### Text to read
Select Contemporary Features

This page briefly presents a select number of features adopted from other contemporary languages and how they will be implemented in Arcadia.

  1. Foreach Loops

    This control flow statement has spread among imperative languages like the railway during the industrial revolution. Combined with ranges and a standard library of algorithms it will allow code like:

    1 # initialize array so that array[i] = i
    2 +∀ (mut element, index)  zip(array, array.indices):
    3     element  index;
    4 −∀ 
    

    Here zip lazily converts a tuple of ranges to a range of tuples. element and index are variables declared in a pattern. Only element is mutable.

    The difference in Arcadia is that foreach loops will be available at top level and in this case they will be executed during compilation, potentially declaring functions in each iteration! e.g.

    1 # overload trigonometric functions to work on arrays
    2 +∀fun  [sin, cos, tan, cot]:
    3     +function fun : 
    4         (ref array : double[n])  external ref double[n]
    5     =code
    6         i  retval.indices:
    7             retval[i]  fun(array[i]);
    8     function fun
    9 −∀
    

    [sin, cos, tan, cot] is a literal representing an array of functions. ref means pass-by-reference and external ref is a form of explicit RVO, which means that space for the returned array will be allocated (if needed) on the stack and only its address passed to the function. We'll talk more about arrays later.

### Given exercise 1
Summarize the page on contemporary features in two sentences.
The text and the records are separate material.

### Entries provided

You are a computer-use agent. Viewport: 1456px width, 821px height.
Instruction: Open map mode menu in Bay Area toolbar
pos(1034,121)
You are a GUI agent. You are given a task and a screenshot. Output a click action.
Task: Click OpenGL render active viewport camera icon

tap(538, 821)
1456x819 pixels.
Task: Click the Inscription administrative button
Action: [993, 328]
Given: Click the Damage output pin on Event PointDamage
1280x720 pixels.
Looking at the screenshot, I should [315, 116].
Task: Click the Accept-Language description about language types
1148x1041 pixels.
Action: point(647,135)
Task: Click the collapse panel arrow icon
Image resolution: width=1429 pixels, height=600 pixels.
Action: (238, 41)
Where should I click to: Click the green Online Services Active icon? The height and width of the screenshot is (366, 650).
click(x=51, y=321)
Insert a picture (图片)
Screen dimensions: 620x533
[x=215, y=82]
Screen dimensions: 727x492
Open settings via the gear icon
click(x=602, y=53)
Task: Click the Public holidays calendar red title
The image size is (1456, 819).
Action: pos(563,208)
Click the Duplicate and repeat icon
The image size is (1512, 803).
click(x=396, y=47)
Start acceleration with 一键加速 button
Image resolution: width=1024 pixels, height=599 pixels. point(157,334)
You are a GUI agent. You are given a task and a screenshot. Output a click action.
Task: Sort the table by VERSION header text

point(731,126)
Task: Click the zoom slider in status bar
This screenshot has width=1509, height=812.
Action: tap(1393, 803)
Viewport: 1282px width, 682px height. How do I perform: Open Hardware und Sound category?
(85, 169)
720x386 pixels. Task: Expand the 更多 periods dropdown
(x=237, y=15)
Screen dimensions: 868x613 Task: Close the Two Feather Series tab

### Given exercise 2
Please rename "Task" to "Instruction" in the records, starting with the line that contains "720x386 pixels. Task: Expand" and going on through the end of the records, and give back only those lines with nothing else changed.

### Response 1
The page briefly presents a select number of features adopted from other contemporary languages and how Arcadia will implement them, starting with foreach loops, which combined with ranges and a standard library of algorithms allow compact code. In Arcadia, foreach loops will also be available at top level, where they are executed during compilation and can potentially declare functions in each iteration.

### Response 2
720x386 pixels. Instruction: Expand the 更多 periods dropdown
(x=237, y=15)
Screen dimensions: 868x613 Instruction: Close the Two Feather Series tab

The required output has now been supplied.